The Pennsylvania Preliminary Hearing: Witnesses Optional (well almost).

Pennsylvania’s legislature and courts target the rights of those accused of crimes with all the ferocity of a coyote chasing down a fawn. In the recent case of Commonwealth of Pennsylvania v. David Edward Ricker (2015 PA Super 153), the Superior Court decisively ruled that the prosecution need not present any actual witness testimony at preliminary hearings. At the preliminary hearing, the Commonwealth’s task is (and has been) to make out a prima facie case that a crime occurred and that the accused is the culprit. While the Commonwealth still has to do just that, the Superior Court just made the job easier.

Prima facie does not mean proof beyond a reasonable doubt. One way of thinking about is to ask yourself whether a jury could convict the accused of the crime charged if that jury were to believe all the evidence the prosecution presented.
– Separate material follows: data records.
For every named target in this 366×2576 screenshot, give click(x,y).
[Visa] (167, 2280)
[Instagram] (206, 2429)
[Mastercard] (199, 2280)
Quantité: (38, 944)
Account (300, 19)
If your answer is yes, then the prosecution has made out a prima facie case and the magisterial district judge “binds” over the charge or charges. For the Commonwealth, making out a prima facie case, in most situations, has never been a particularly difficult task. So why is the Commonwealth’s job even easier now?

Well, instead of having to present testimony by complaining witnesses and other fact witnesses, the Superior Court has ruled that the prosecutor only has to produce the witnesses’ out of court statements, which is to say “hearsay”. That means a police officer can simply tell the judge whatever the alleged victim told him or her. No need for the actual victim, or alleged victim, to testify. This also means, of course, that the accused has no right to confront his accusers at a preliminary hearing. Recent changes in the Pennsylvania Rules of Criminal Procedure made it all but inevitable that hearsay, alone, would eventually be enough for the prosecution to carry the day at a prelim. The Ricker case simply removed all doubt.

Prelims, though, are still important. A skillful criminal defense attorney will use every opportunity to build or bolster a defense. Even a preliminary hearing consisting only of hearsay testimony can provide a valuable opportunity for the lawyer to gauge the strength of the Commonwealth’s case, to test the evidence, to develop suppression issues, and to spot weaknesses. And, because the rules permit the criminal defendant to call witnesses on his or her behalf, it may be possible for the defense attorney to call the witnesses the Commonwealth didn’t want to call.